We want to be able to provide the means for whistleblowers and others to communicate in a secure and anonymous fashion. Yet we need to make sure we're not abused too much since sooner or later laws will catch up with the remailers should abuse sky-rocket.
Once upon a time all email servers were open relays. This was a friendly time and spam wasn't invented. As time changed the focus turned on securing the relaying procedures and has continued until this day. Yet as we know the flow of spam (most of it coming directly or indirectly from US) continued to increase, despite even existing legislation today.
What are the possible solutions for the remailers? Make all remailers middleman only and adding the ability to opt-in for delivery outside the network? Having a network of middleman remailers and some nymservers that only delivers to other nymserver or opted-in servers will at least provide some means for people to communicate between themselves. It would in practise destroy the ability to contact anyone outside the network though, making the network an isolated place for a few. Using techniques like Hashcash should be more or less mandatory even today to make it harder to mailbomb or send large amounts spam? Why is it not?

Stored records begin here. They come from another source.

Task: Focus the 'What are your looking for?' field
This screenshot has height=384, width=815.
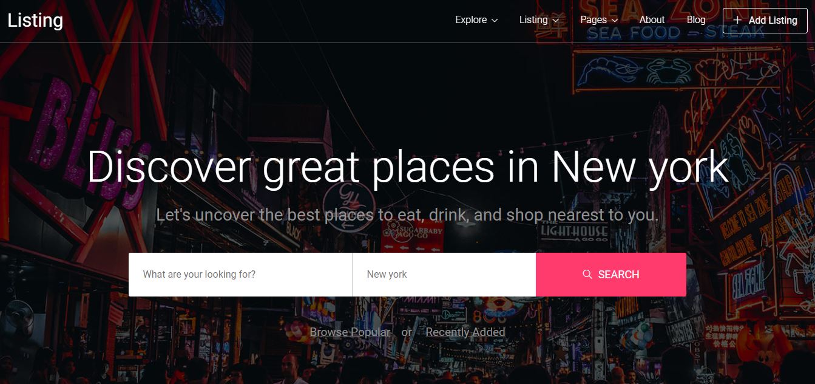Action: pyautogui.click(x=240, y=275)
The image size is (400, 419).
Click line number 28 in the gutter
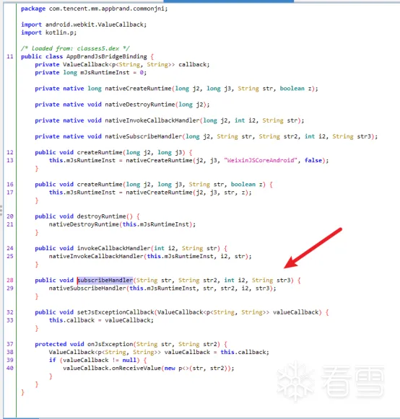(10, 280)
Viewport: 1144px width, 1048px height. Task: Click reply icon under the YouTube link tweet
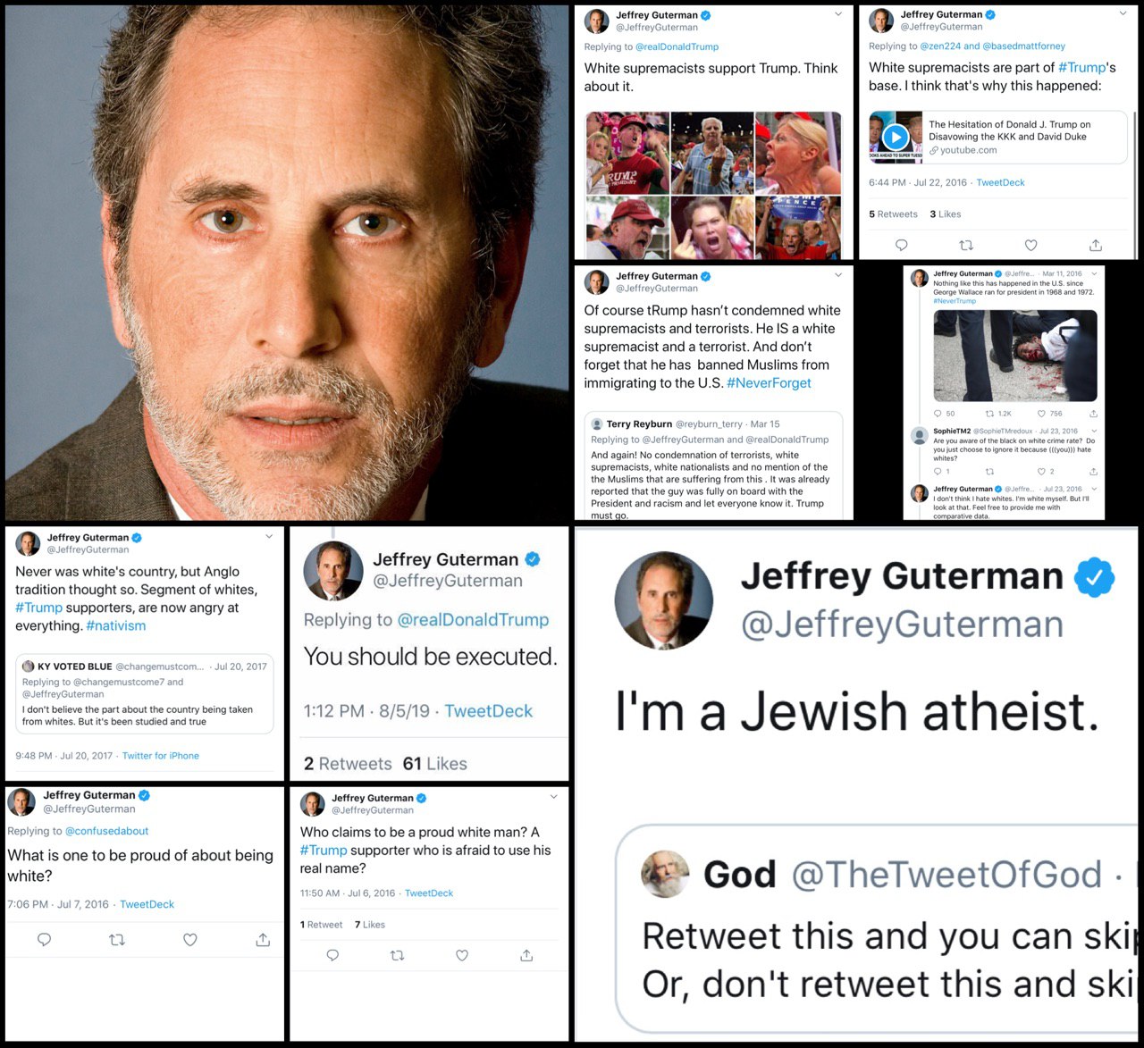(901, 245)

Regardless of what any hardcore cypherpunk or old-timers in the remailer community may think about any ideas imposing restrains on the useability of remailers something just have to be made about the abuse of the system. I also predict that the abuse will increase so time is ticking in a sense.
Making sure we have robust remailing services in one shape or another and at the same time have some kind of at least indirect acceptance from legislators and also a low degree of spam flowing through are essential goals.
The average naive and ignorant redneck will never ever understand the principal arguments for free speech that makes remailers useful. The average american do not think and analyze what is told to him. You will probably today find millions of americans who believe that Saddam and Al-Qaeda did business just because Bush and the administration lied about that initially, even though it's more or less confirmed today that those links were not there.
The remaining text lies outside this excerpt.